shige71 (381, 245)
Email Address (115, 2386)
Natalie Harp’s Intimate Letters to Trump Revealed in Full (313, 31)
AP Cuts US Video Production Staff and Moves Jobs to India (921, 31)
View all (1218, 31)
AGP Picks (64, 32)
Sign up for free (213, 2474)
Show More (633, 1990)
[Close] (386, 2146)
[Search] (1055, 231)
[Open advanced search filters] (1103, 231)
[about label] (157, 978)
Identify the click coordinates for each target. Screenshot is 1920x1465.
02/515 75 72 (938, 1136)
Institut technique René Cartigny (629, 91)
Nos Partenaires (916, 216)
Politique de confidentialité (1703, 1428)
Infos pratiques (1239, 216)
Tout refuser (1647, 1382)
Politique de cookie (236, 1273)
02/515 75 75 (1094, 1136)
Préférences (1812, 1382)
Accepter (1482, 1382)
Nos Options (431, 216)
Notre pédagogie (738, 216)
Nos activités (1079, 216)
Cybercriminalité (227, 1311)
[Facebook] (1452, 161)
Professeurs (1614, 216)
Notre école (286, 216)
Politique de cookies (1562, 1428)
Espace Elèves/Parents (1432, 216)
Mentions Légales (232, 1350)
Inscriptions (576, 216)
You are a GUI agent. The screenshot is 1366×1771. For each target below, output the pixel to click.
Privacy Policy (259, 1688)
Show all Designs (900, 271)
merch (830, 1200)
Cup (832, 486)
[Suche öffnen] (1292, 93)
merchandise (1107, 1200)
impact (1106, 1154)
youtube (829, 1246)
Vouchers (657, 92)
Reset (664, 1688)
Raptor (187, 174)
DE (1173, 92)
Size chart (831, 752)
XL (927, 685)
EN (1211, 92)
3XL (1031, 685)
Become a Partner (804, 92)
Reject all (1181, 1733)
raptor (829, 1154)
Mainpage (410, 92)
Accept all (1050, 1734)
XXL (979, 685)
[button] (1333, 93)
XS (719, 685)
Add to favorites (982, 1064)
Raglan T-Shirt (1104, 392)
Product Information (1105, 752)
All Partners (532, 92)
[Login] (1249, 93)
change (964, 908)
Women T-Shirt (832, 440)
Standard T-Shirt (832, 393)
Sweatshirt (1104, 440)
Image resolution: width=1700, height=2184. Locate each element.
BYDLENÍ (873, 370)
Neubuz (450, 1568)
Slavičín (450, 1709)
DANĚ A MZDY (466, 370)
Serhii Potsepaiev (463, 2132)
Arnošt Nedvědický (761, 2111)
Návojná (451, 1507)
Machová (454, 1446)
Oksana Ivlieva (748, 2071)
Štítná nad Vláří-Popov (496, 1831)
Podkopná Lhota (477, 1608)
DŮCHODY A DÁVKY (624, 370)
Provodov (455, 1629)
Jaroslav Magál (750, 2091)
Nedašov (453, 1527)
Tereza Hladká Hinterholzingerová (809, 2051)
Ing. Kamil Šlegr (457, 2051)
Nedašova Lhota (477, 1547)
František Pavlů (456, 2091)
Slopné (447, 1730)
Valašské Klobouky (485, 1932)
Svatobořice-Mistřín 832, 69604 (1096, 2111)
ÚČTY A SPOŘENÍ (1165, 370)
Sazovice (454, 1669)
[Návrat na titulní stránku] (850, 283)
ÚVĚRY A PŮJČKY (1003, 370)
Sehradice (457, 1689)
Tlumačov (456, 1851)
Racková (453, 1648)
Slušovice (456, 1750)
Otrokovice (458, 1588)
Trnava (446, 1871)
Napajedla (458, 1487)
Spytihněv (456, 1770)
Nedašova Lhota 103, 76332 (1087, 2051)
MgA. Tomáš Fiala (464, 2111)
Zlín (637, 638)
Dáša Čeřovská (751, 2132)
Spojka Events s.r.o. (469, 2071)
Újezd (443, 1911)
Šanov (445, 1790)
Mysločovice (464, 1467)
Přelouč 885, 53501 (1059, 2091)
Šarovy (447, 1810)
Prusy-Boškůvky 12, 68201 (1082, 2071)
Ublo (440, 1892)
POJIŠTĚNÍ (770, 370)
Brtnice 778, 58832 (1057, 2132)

____________________

▶ [Assigned task]
Word for word, restate the lines from the one holding "change (964, 908)" to the last line of the records.

▶ [Solution for this exercise]
change (964, 908)
Women T-Shirt (832, 440)
Standard T-Shirt (832, 393)
Sweatshirt (1104, 440)
Image resolution: width=1700, height=2184. Locate each element.
BYDLENÍ (873, 370)
Neubuz (450, 1568)
Slavičín (450, 1709)
DANĚ A MZDY (466, 370)
Serhii Potsepaiev (463, 2132)
Arnošt Nedvědický (761, 2111)
Návojná (451, 1507)
Machová (454, 1446)
Oksana Ivlieva (748, 2071)
Štítná nad Vláří-Popov (496, 1831)
Podkopná Lhota (477, 1608)
DŮCHODY A DÁVKY (624, 370)
Provodov (455, 1629)
Jaroslav Magál (750, 2091)
Nedašov (453, 1527)
Tereza Hladká Hinterholzingerová (809, 2051)
Ing. Kamil Šlegr (457, 2051)
Nedašova Lhota (477, 1547)
František Pavlů (456, 2091)
Slopné (447, 1730)
Valašské Klobouky (485, 1932)
Svatobořice-Mistřín 832, 69604 (1096, 2111)
ÚČTY A SPOŘENÍ (1165, 370)
Sazovice (454, 1669)
[Návrat na titulní stránku] (850, 283)
ÚVĚRY A PŮJČKY (1003, 370)
Sehradice (457, 1689)
Tlumačov (456, 1851)
Racková (453, 1648)
Slušovice (456, 1750)
Otrokovice (458, 1588)
Trnava (446, 1871)
Napajedla (458, 1487)
Spytihněv (456, 1770)
Nedašova Lhota 103, 76332 (1087, 2051)
MgA. Tomáš Fiala (464, 2111)
Zlín (637, 638)
Dáša Čeřovská (751, 2132)
Spojka Events s.r.o. (469, 2071)
Újezd (443, 1911)
Šanov (445, 1790)
Mysločovice (464, 1467)
Přelouč 885, 53501 (1059, 2091)
Šarovy (447, 1810)
Prusy-Boškůvky 12, 68201 (1082, 2071)
Ublo (440, 1892)
POJIŠTĚNÍ (770, 370)
Brtnice 778, 58832 (1057, 2132)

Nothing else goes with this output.